START Data for review

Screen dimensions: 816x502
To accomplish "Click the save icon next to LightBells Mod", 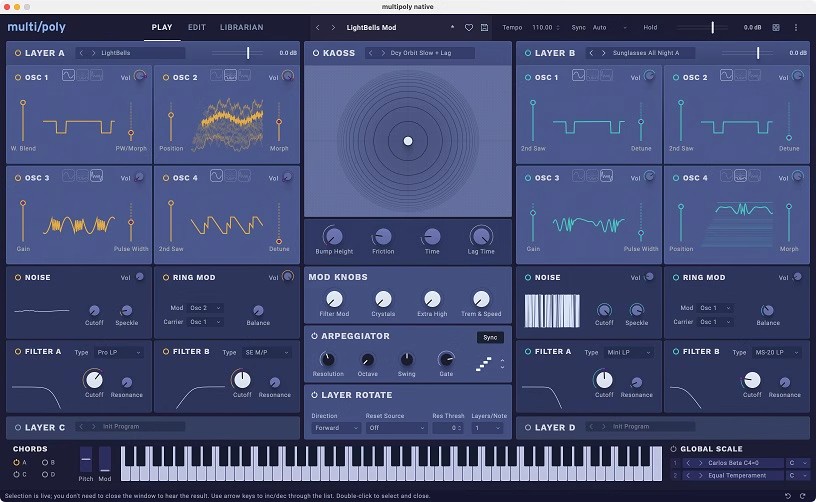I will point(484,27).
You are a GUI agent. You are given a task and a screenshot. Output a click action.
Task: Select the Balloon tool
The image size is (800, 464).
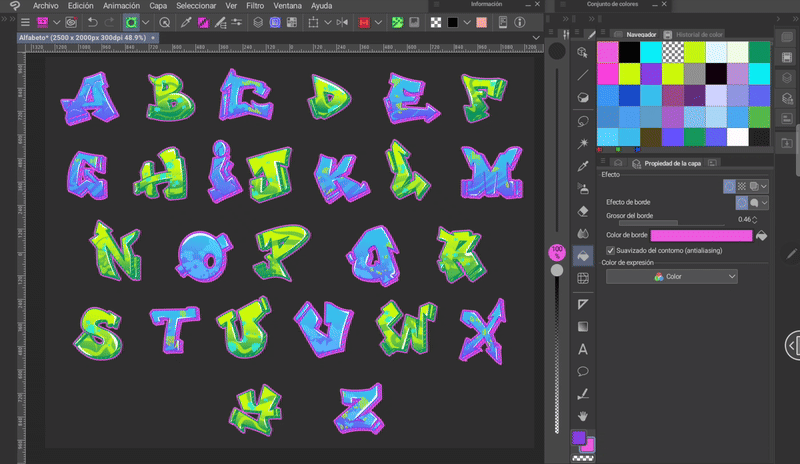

END Data for review

What the task requires
When you find the line that contains "You are a GUI", retype it and every line after it through the end of the data above, exactly, with no pictures.

Answer below
You are a GUI agent. You are given a task and a screenshot. Output a click action.
Task: Select the Balloon tool
The image size is (800, 464).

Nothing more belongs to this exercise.